Luton Council has announced job losses and cuts in frontline services to meet a £50m shortfall in its budget because of the pandemic.
The council has announced an emergency budget following what is says is the "catastrophic impact of Covid-19 on its finances."
The council owns Luton airport and since the lockdown it has lost the income from aviation that it uses to fund services.
In an emergency budget report, Luton Council says 428 jobs or 14% of its workforce are affected.
Among the services that face being cut are school improvement, the council tax support scheme, adult social care and home care as well as road maintenance.
Luton has been one of the towns in the region hit hardest by the coronavirus with 191 people dying with the illness between March and May.

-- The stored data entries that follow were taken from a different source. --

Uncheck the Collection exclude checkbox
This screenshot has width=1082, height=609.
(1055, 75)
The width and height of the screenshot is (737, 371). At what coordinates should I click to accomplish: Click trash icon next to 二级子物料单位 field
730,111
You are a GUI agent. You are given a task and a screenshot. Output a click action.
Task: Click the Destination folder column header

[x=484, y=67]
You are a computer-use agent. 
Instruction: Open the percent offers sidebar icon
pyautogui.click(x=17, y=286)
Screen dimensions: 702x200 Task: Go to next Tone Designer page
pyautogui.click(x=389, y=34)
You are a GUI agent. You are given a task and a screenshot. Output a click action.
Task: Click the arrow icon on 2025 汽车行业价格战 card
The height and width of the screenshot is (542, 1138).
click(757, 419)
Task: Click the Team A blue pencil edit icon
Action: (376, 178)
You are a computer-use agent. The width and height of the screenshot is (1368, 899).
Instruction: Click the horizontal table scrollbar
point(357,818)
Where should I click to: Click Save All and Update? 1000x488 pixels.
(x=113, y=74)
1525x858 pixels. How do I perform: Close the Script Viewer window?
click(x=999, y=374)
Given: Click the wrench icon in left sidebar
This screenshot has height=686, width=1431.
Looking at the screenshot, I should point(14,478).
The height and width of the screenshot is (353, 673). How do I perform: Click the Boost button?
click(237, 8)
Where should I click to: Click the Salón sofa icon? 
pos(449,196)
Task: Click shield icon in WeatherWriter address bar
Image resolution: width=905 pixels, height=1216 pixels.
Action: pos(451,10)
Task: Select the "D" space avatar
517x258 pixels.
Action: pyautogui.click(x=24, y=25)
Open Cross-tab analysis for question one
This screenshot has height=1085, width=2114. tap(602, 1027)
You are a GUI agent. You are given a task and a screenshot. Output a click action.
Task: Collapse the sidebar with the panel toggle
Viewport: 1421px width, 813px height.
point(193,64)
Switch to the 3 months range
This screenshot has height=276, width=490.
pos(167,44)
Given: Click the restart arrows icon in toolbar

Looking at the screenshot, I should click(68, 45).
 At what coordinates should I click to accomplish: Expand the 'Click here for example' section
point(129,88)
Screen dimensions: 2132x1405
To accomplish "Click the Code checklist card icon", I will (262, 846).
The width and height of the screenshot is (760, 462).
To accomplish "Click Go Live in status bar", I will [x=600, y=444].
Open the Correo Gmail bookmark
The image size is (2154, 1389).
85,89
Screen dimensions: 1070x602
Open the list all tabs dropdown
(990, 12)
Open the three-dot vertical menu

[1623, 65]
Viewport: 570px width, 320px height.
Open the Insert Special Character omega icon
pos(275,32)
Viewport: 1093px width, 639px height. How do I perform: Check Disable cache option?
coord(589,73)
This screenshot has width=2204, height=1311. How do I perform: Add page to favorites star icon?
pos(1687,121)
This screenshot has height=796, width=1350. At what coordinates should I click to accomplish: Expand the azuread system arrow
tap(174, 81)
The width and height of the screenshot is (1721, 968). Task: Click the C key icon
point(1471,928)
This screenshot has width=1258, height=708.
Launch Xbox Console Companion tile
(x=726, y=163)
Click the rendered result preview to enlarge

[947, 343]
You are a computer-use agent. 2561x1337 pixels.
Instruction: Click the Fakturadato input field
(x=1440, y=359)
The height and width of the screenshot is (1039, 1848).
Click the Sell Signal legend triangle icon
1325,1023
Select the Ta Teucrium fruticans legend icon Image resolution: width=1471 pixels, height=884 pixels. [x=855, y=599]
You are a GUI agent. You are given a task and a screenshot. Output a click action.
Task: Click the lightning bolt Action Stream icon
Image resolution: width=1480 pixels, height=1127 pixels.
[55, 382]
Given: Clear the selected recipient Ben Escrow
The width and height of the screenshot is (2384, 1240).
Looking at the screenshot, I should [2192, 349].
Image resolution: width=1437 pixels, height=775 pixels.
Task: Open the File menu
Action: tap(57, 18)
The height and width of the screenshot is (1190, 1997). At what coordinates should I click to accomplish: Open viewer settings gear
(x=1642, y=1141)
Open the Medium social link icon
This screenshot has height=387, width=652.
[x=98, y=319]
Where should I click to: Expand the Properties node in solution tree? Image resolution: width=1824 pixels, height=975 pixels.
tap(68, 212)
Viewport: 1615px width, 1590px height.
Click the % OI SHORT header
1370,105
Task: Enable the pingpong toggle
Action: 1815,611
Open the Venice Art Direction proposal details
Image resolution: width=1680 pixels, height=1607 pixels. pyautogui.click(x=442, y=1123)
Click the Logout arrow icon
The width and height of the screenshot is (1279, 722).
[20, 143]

The leader of the Labour council is Hazel Simmons, who said the past few weeks had been the worst of her political career.
She is calling on the government to help with additional finance.
As a result of Covid-19, the council says it is faced with a £50m shortfall in its finances, even after taking into account the money already provided to councils to deal with the immediate aftermath of the pandemic.
Luton Councils says finance from the airport has been most affected but other income streams from commercial sources as well as business rates and council tax have also been hard hit.
The council will take money from its reserves but still needs to take out almost £22m from the budget in order to fulfil its legal duty to balance the books.
Luton is the only council in Britain to be the 100% owners of an airport and £33.5 income from Luton Airport was expected to fund nearly a quarter of council services in 2020/21.
The airport has been largely shut down since March and now says it won't pay a dividend to the council this year or next.
The council says it has working around the clock to cut spending and has already identified more than £9m of savings through measures such as back office efficiencies, improving the way contracts are managed, savings from building closures and proposals to bring in more income.
These are the services that are being targeted for further cuts:
reducing face to face contact, except for our most vulnerable residents
a review of the council tax support scheme
reductions in neighbourhood enforcement, public protection services and highways maintenance
introducing charging for green waste collection
energy savings on street lights
a reduction in adult social care and home care funding
reduced funding for key preventative and mental health support services
a review of the way we support travel for adults and children who require it
reductions in funding for school improvement, youth advice and early years services
The proposals anticipate at least 365 posts being taken out of the organisation.
A large proportion of these relate to its school meals service where the council expects many of its staff to be able to transfer directly to schools or other meal providers.
The council will also not fill vacant posts and offer voluntary redundancies and reduced hours.
It is proposing to save £500,000 from a review of the current senior leadership team structure, which currently has three vacancies.